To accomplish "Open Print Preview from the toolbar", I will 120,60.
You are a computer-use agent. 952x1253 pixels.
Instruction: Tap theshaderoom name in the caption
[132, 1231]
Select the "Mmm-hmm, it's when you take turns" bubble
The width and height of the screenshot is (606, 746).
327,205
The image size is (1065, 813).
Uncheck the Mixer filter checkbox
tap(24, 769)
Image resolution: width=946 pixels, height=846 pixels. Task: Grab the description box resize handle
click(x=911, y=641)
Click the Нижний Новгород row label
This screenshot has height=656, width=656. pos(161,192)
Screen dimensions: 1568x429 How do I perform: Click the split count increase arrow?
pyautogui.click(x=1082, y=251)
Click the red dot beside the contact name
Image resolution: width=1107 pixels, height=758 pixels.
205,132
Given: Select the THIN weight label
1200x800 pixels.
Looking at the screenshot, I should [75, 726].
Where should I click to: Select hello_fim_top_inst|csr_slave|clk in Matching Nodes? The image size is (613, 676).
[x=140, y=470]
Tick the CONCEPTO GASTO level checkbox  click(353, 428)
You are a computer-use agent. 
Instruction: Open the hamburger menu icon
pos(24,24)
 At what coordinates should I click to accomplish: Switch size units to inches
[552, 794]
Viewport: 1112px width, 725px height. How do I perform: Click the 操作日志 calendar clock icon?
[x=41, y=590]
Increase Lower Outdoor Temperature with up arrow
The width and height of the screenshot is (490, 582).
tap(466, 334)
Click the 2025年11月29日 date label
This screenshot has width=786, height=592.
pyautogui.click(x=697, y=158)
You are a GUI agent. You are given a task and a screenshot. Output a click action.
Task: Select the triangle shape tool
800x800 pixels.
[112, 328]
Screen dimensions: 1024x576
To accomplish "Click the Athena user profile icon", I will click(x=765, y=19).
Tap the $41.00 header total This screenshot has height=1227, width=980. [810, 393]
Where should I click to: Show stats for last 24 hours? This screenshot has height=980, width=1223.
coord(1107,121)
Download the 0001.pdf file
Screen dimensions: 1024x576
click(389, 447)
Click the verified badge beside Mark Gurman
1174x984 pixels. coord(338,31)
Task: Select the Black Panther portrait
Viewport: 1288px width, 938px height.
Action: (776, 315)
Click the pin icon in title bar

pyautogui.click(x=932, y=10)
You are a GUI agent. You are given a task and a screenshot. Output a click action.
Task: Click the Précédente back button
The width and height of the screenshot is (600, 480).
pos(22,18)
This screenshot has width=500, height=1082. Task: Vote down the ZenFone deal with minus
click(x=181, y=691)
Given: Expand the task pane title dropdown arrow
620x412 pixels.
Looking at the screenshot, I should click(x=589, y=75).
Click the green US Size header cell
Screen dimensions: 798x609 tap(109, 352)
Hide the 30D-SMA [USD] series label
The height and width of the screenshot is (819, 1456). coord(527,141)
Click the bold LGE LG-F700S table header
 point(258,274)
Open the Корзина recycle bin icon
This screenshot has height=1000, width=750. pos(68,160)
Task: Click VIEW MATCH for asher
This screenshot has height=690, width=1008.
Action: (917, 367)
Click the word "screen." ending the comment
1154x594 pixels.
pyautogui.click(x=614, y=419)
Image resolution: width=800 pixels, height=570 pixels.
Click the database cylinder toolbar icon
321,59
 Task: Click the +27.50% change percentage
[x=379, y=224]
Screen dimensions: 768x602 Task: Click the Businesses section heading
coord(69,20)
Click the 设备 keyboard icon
☆ ☆ ☆ ☆ ☆
- WHAT TO DO -
Copy only the entries from the first line to the line with "it's when you", each exactly as it appears.

- ANSWER TO THE EXERCISE -
To accomplish "Open Print Preview from the toolbar", I will 120,60.
You are a computer-use agent. 952x1253 pixels.
Instruction: Tap theshaderoom name in the caption
[132, 1231]
Select the "Mmm-hmm, it's when you take turns" bubble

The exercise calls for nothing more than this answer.